Second, noting that either the first half or the last half of the word must match exactly, partition the words into a hash by their first and last halves, reducing the number of other words you need to check a given word against.
This approach should only two or three times the memory of all the strings (plus a little overhead); it could be reduced to one to two times the memory by pushing \$word
and using $$_
in the grep and sort map $$_, @match in the output at the cost of some speed.

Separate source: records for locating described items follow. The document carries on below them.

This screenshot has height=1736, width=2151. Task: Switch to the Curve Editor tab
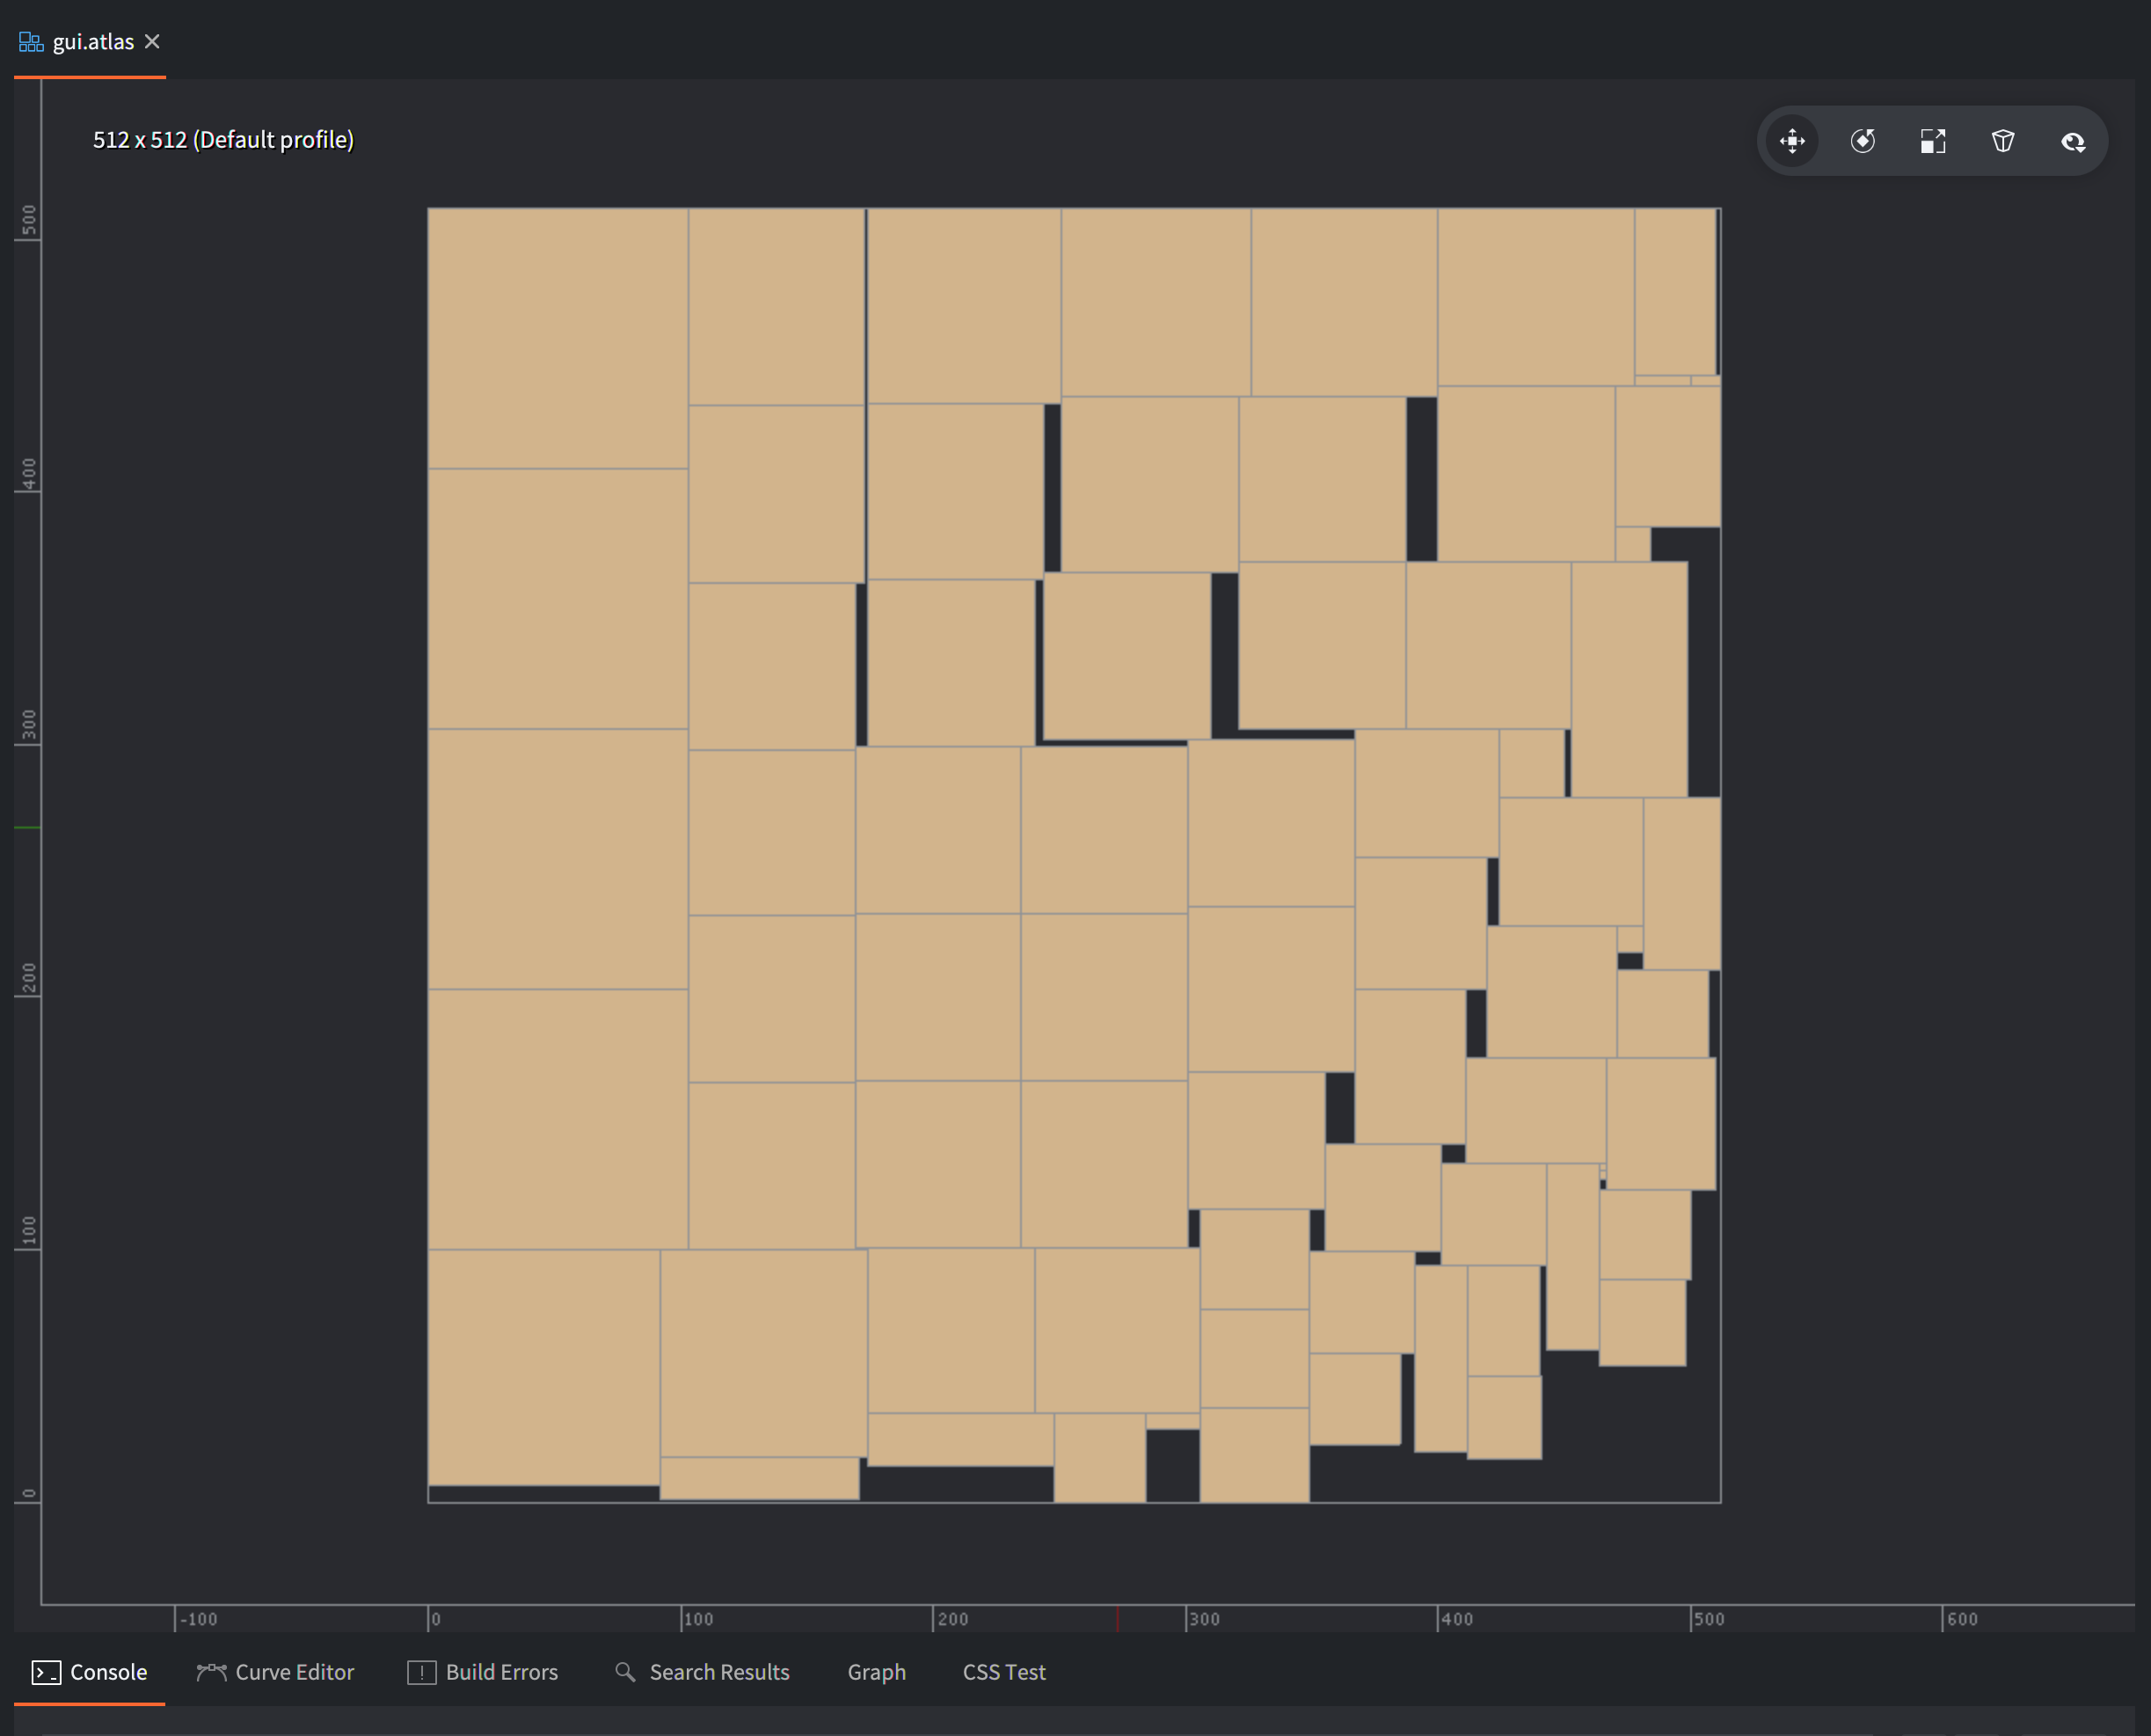pos(294,1671)
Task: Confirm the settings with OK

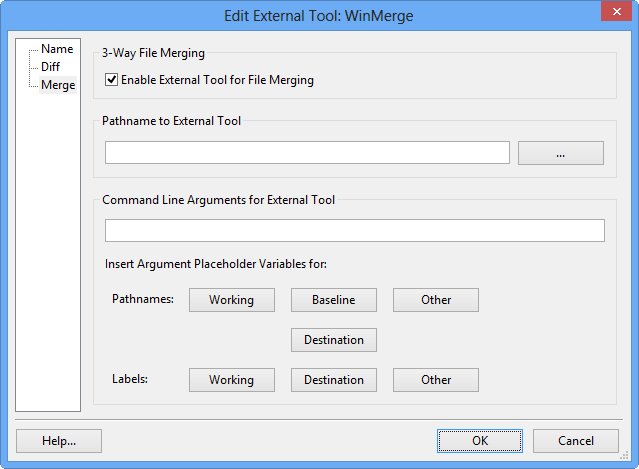Action: (479, 441)
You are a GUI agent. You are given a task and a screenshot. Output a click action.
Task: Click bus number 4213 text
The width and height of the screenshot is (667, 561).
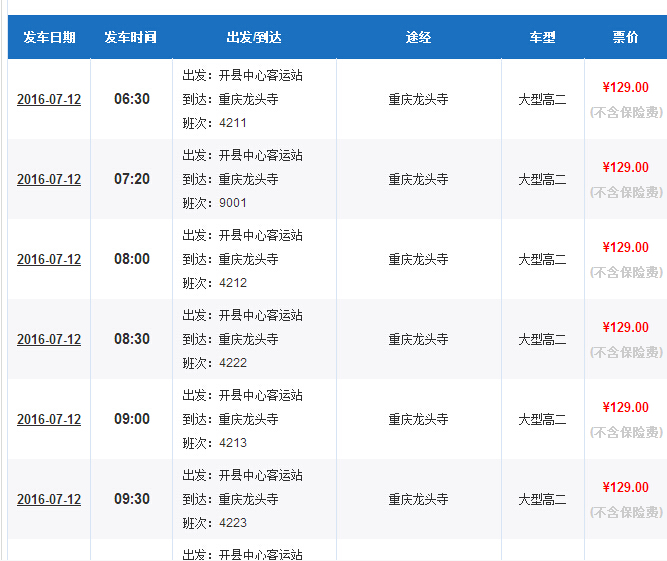[x=233, y=443]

If the words are all the same length, the top level of the hash can be removed and two different hashes used for the words' beginnings and endings.
use strict;
use warnings;
use autodie;
my %strings;
my $filename = shift or die "no filename provided\n";
open my $fh, '<', $filename;
while (my $word = readline $fh) {
chomp $word;
push @{ $strings{ 'b' . length $word }{ substr($word, 0, length($word)/2)} }, $word;
push @{ $strings{ 'e' . length $word }{ substr($word, length($word)/2)} }, $word;
}
seek $fh, 0, 0;
while (my $word = readline $fh) {
chomp $word;
my @match = grep 1 == ($word ^ $_) =~ tr/\0//c, @{ $strings{ 'b' . length $word }{ substr($word, 0, length($word)/2) } }, @{ $strings{ 'e' . length $word }{ substr($word, length($word)/2) } };
if (@match) {
print "$word - " . join( ' ', sort @match ) . "\n";
}
else {
print "$word\n";
}
}
Note that this only looks for substitutions, not insertions, deletions, or transpositions.